*AVAILABLE DATA*
⁂

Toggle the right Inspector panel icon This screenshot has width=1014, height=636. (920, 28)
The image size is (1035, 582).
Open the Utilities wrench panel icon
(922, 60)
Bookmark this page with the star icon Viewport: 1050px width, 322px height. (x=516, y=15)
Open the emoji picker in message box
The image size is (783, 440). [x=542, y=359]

⁂

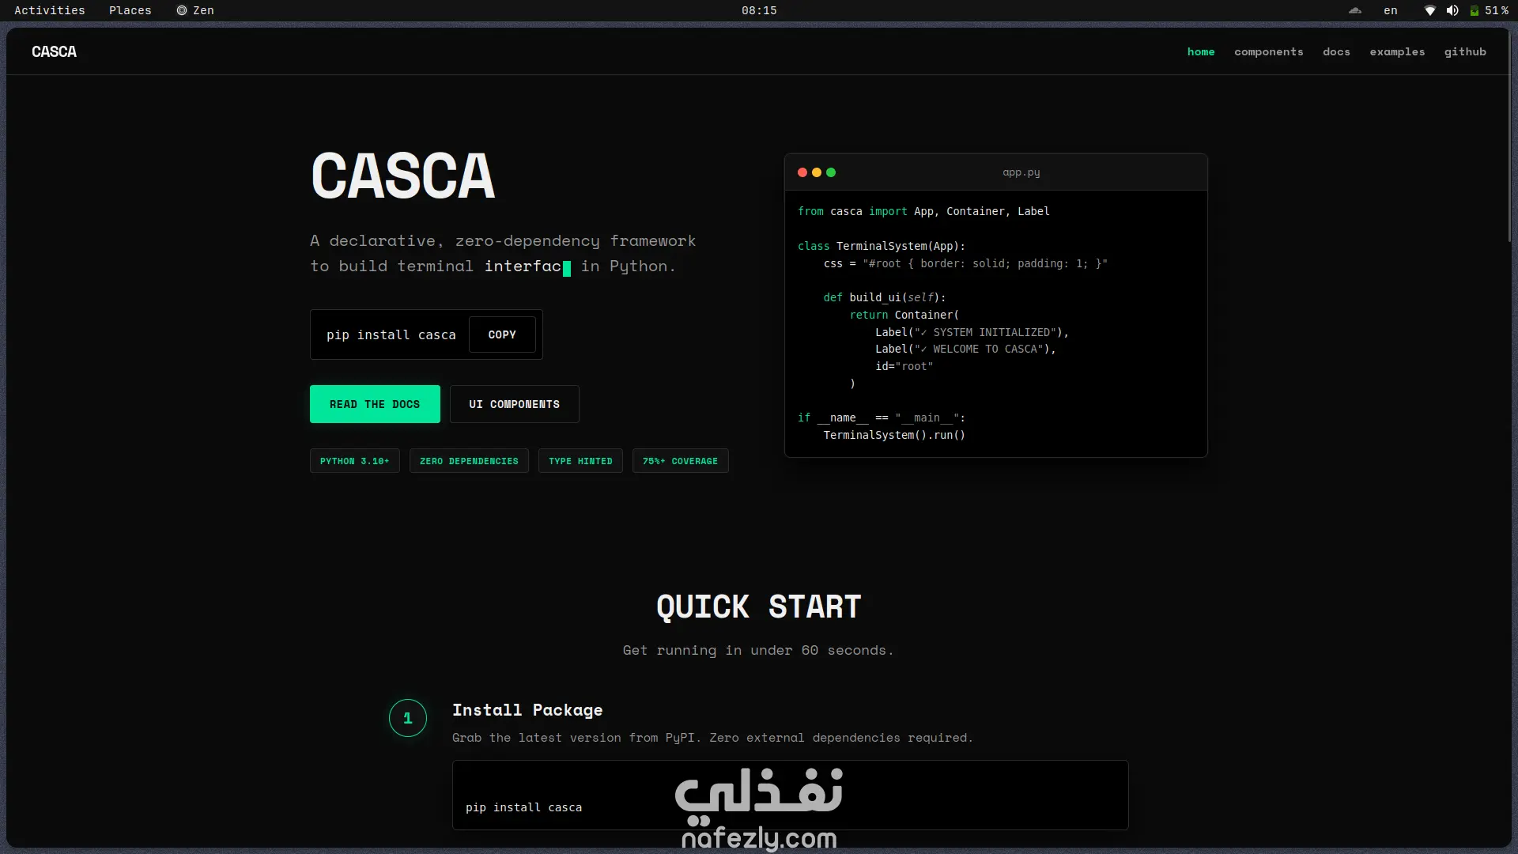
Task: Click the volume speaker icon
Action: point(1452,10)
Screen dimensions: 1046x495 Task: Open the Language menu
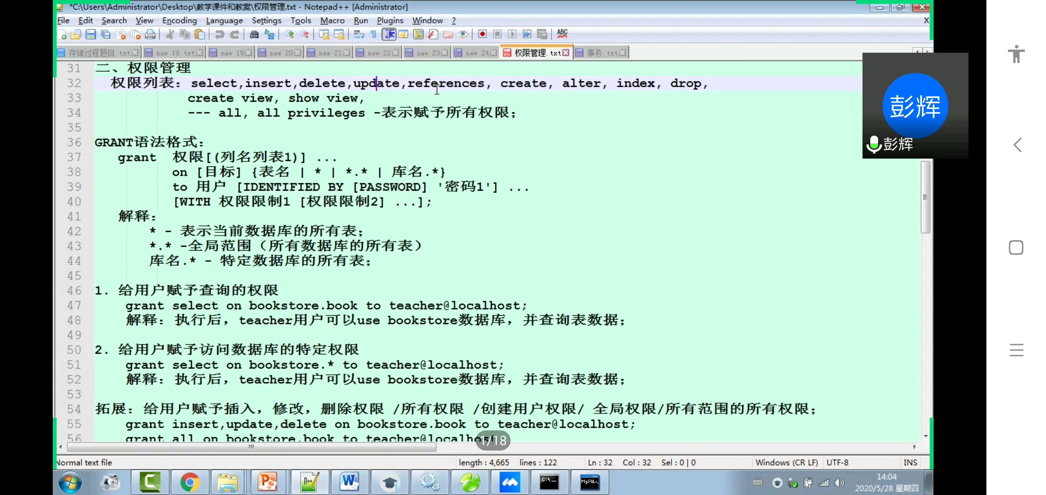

⁂

Where in the records does the string "height" appear? Copy every line that has it.

*EXERCISE RESULT*
Toggle the right Inspector panel icon This screenshot has width=1014, height=636. (920, 28)
Bookmark this page with the star icon Viewport: 1050px width, 322px height. (x=516, y=15)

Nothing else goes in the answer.